European Energy Ministers Push for Natural-Gas Price Cap

BRUSSELS—European energy ministers gathered Monday for the second time in one week, attempting to strike a deal on an emergency limit for natural-gas prices, which have been sent soaring by Russia’s invasion of Ukraine.

The debate over how and whether to intervene in the continent’s natural-gas market has emerged as one of the most divisive elements of the European Union’s response to Moscow’s war and its squeeze on the continent’s energy supplies. Some countries say a price cap is needed to ease the burden of high prices on consumers and businesses, while others worry such a move could inadvertently lead to shortages.

Energy ministers on Monday appeared determined to find an agreement in what many said they hoped would be their final meeting of the year.

“I strongly believe that the deal is within reach,” EU Energy Commissioner

Kadri Simson

said on her way into the meeting. Reaching an agreement will require “a very strong spirit of compromise from everyone,” she said.

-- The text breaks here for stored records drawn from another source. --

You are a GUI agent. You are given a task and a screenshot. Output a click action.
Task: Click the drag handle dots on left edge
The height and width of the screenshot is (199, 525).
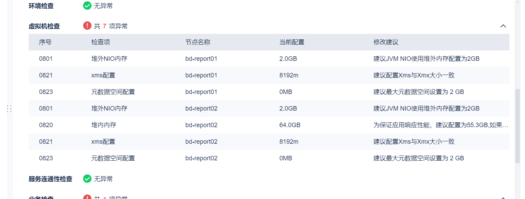coord(9,109)
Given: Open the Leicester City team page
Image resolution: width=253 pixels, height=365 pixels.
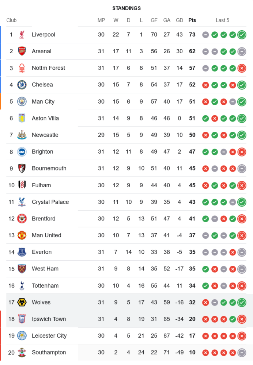Looking at the screenshot, I should point(49,336).
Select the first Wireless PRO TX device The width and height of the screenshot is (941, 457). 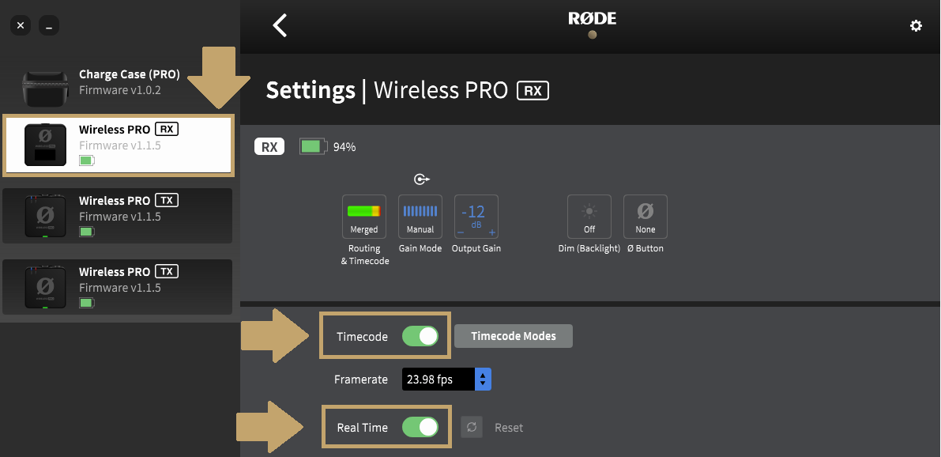click(x=118, y=216)
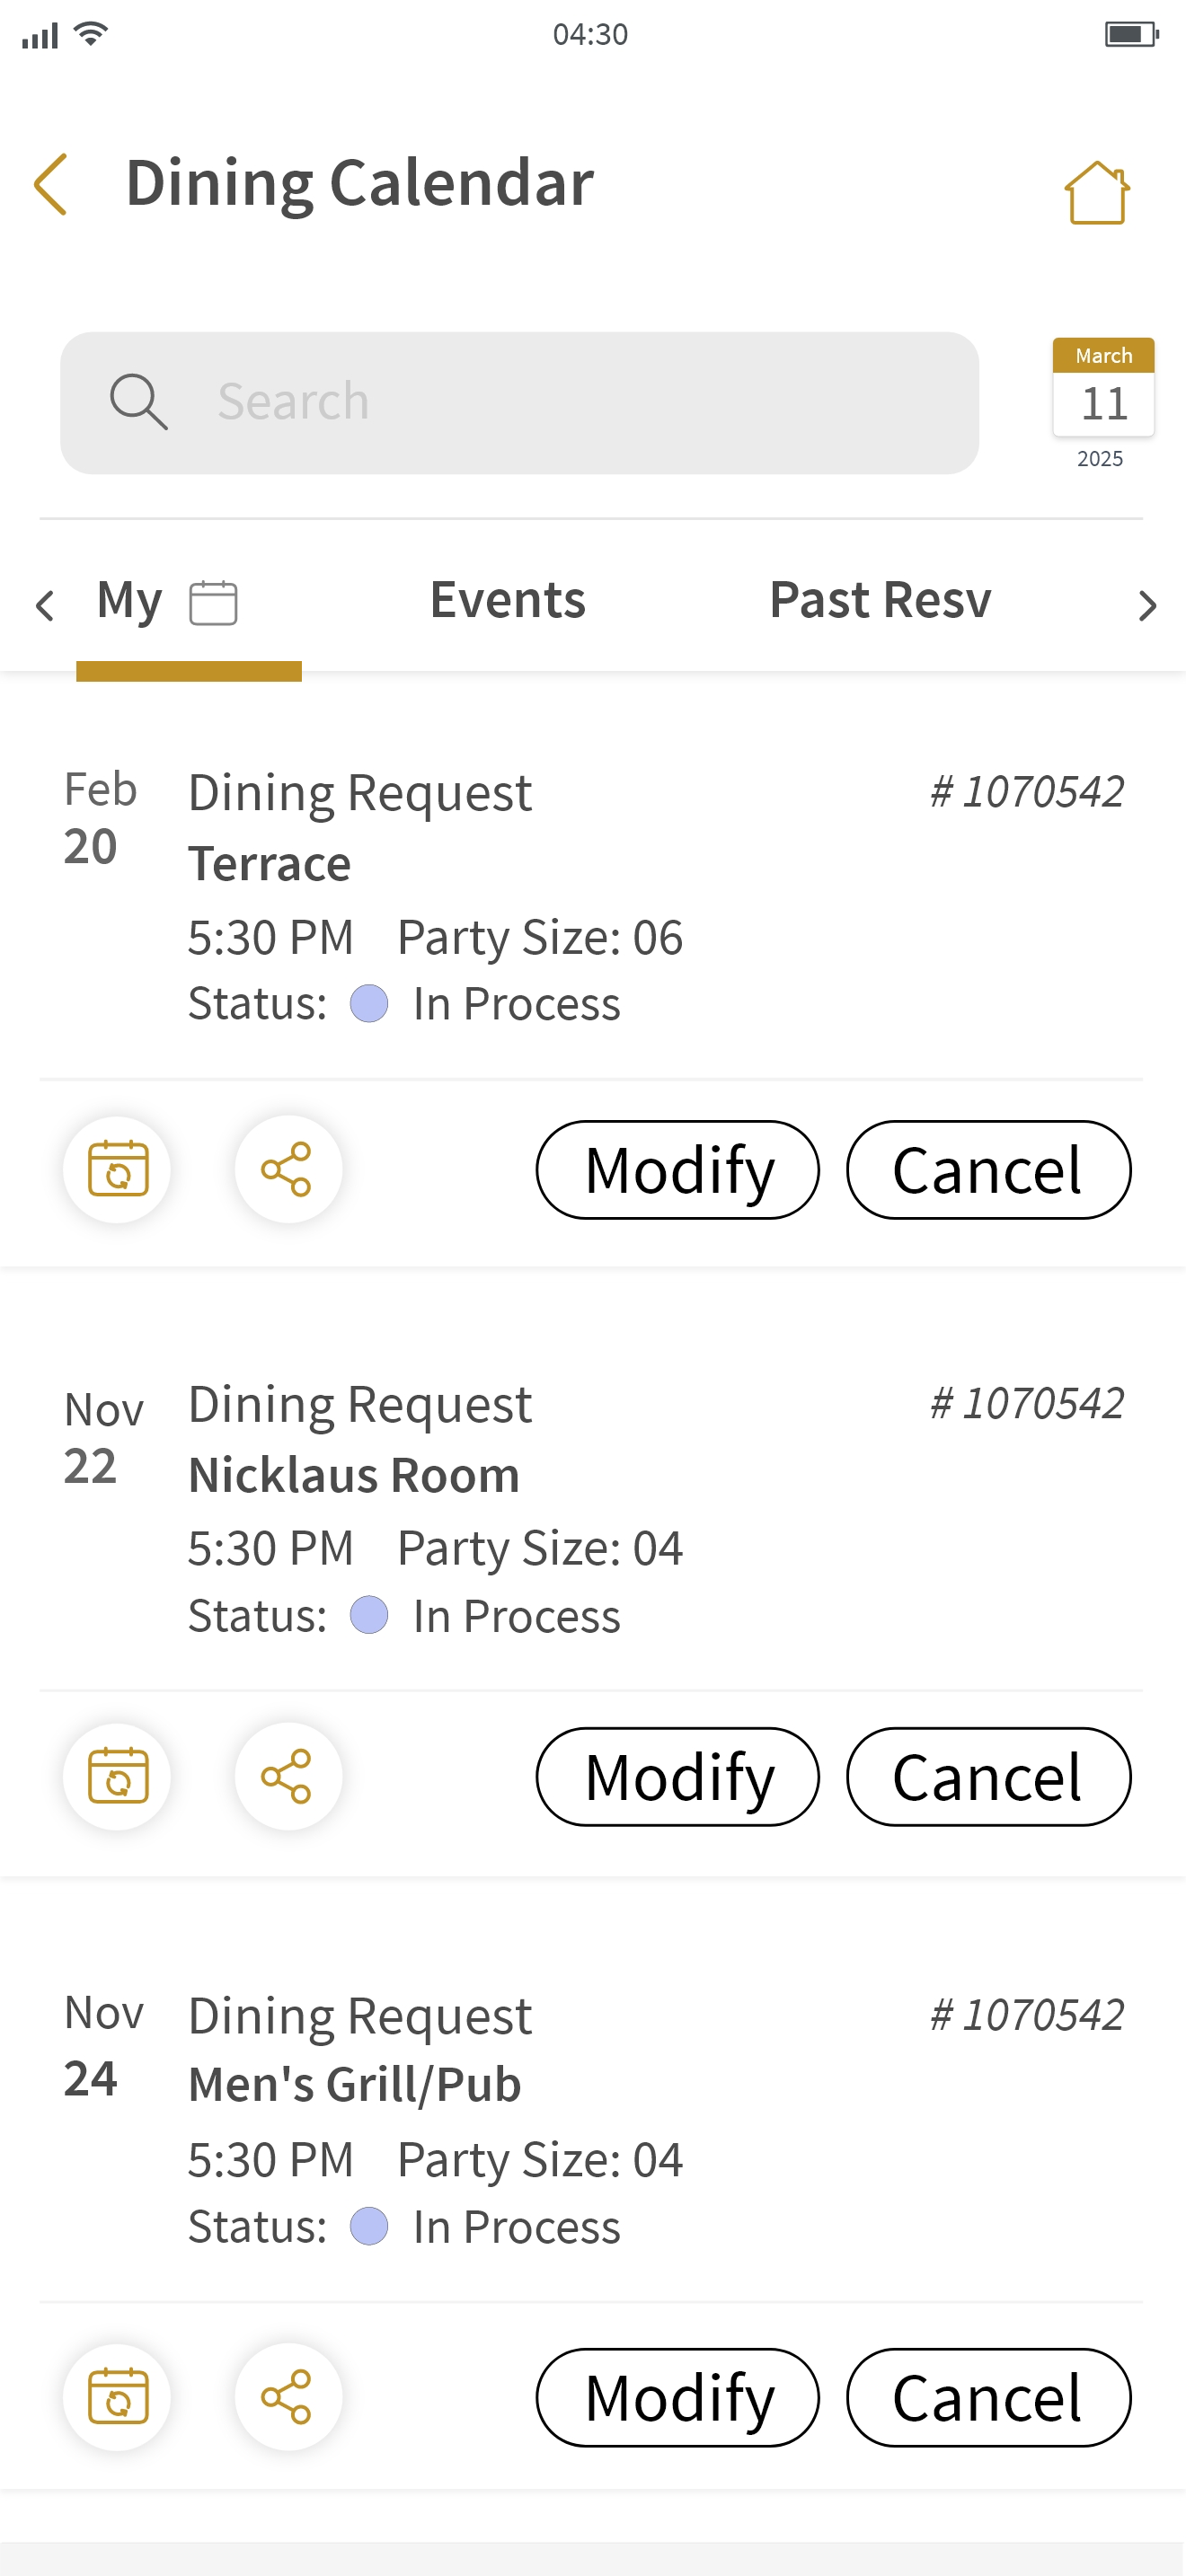
Task: Sync Men's Grill/Pub reservation to calendar
Action: 118,2397
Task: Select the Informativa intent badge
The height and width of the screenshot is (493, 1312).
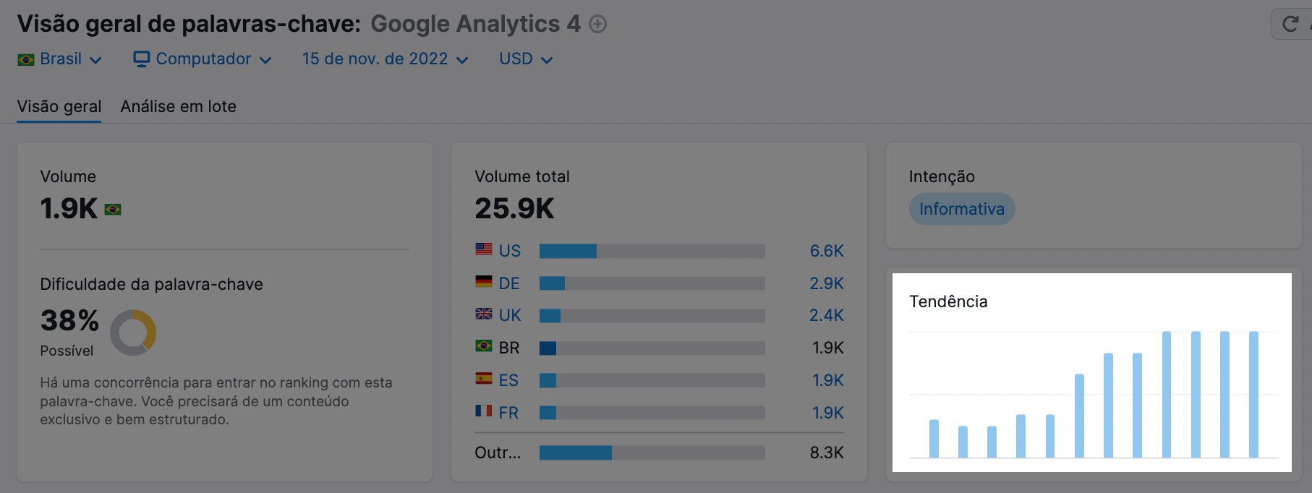Action: (x=962, y=209)
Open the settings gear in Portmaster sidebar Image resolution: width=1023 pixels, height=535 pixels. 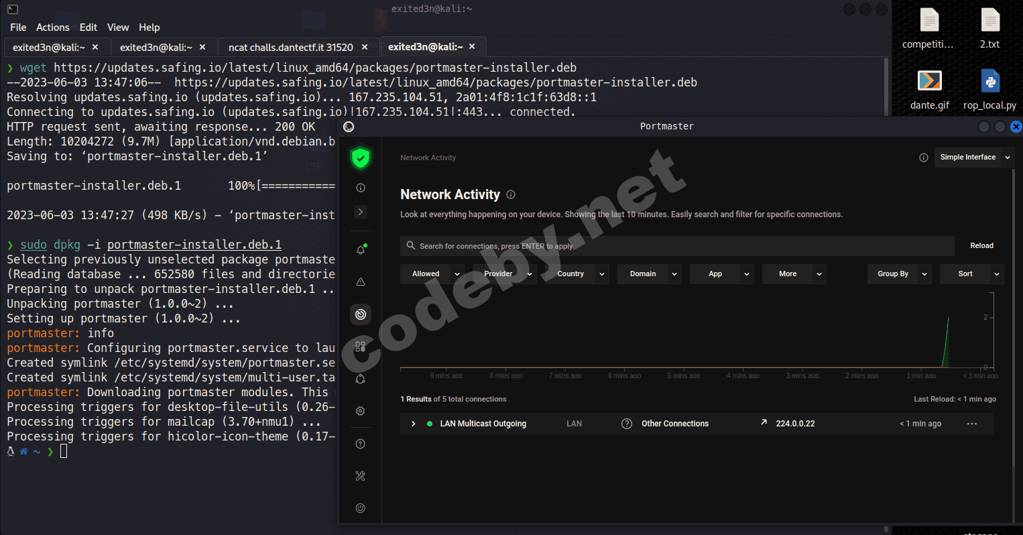361,411
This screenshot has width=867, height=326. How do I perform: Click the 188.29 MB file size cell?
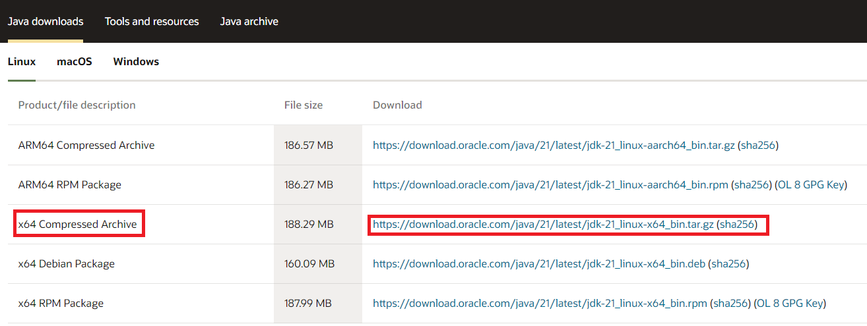click(309, 224)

The European Commission, the bloc’s executive arm, last month proposed a plan that sought to limit the biggest spikes in natural-gas prices, which it described as a market-correction mechanism. The proposal included a set of safeguards meant to ease concerns from countries that have worried a price cap could have the unwanted effect of constricting supply.

Under the terms of the original proposal, month-ahead natural-gas prices on the EU’s main trading hub could be capped at 275 euros a megawatt-hour, equivalent to about $291. But the plan said the limit could only be activated under certain conditions: Prices would need to stay above that level for two weeks, and would need to be higher than a reference level for liquefied natural gas prices for at least 10 consecutive days.

A liquefied natural gas vessel docks at a terminal in Germany. A tight global market for LNG is expected to make it harder for Europe to get through next year’s winter without shortages.